Applying The Joint Client Privilege To Related Corporate Entities

Co-authored by Heather N. Bennett, General Counsel of the Real Estate Investing and Servicing Group, Starwood Property Trust

In-house lawyers frequently advise related corporate entities. Given that companies within the same corporate family share similar goals and business strategies, the use of centralized in-house counsel can be both efficient and economical. To preserve the attorney-client privilege in the representation of related corporate entities, counsel should carefully consider the intricacies of the joint client privilege.

What is the joint client privilege?

The joint client privilege, also referred to as the co-client privilege, is an exception to the rule that the attorney-client privilege is waived when privileged information is shared with a third party.1 The joint client privilege, if properly applied, can protect against disclosure of communications between employees of affiliated companies and a centralized in-house legal team.2

In In re Teleglobe, the US Third Circuit provided the most comprehensive analysis of the joint client privilege in the corporate context.3 Recognizing that that "parent companies often centralize the provision of legal services to the entire corporate group in one in-house legal department," the court explained that when a company's in-house legal department represents both the parent and a subsidiary or subsidiaries on a matter of common interest, the corporate entities are in a joint client relationship with the legal department.

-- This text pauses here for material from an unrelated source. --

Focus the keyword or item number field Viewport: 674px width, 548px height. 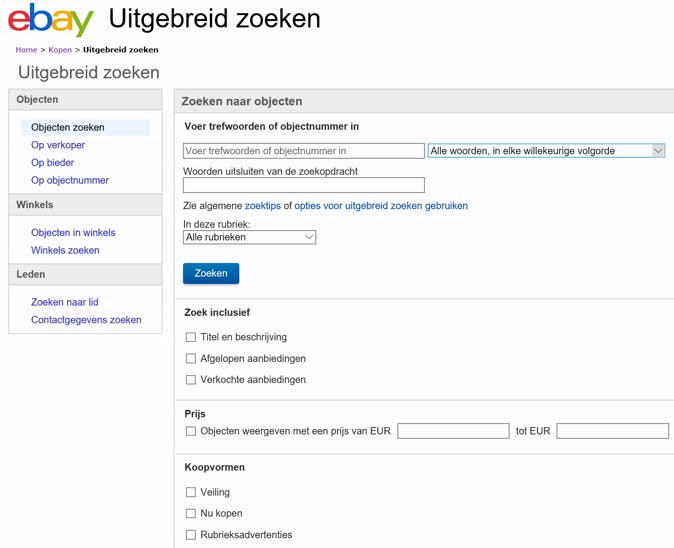pos(304,151)
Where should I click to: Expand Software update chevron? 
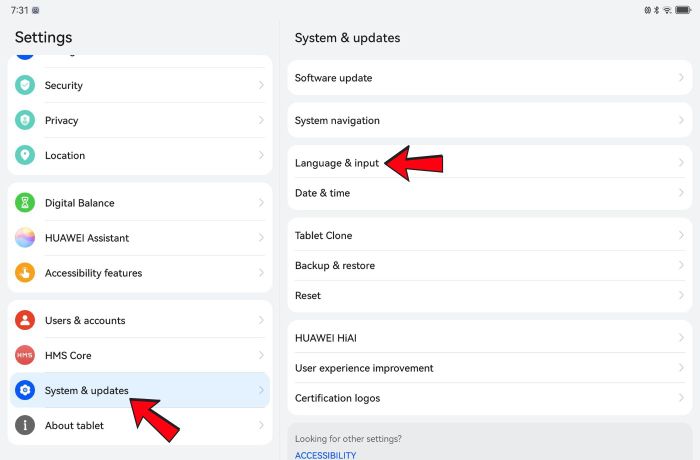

Therefore, privileged communications between employees of corporate affiliates and centralized in-house counsel regarding a legal matter of common interest should generally be protected from disclosure.

What the joint client privilege is not

It is important to recognize that the joint client privilege is distinct from other information sharing privileges — the common interest privilege and the joint defense privilege. The privileged information sharing doctrines are often confused, as they are similar, yet have certain distinct characteristics.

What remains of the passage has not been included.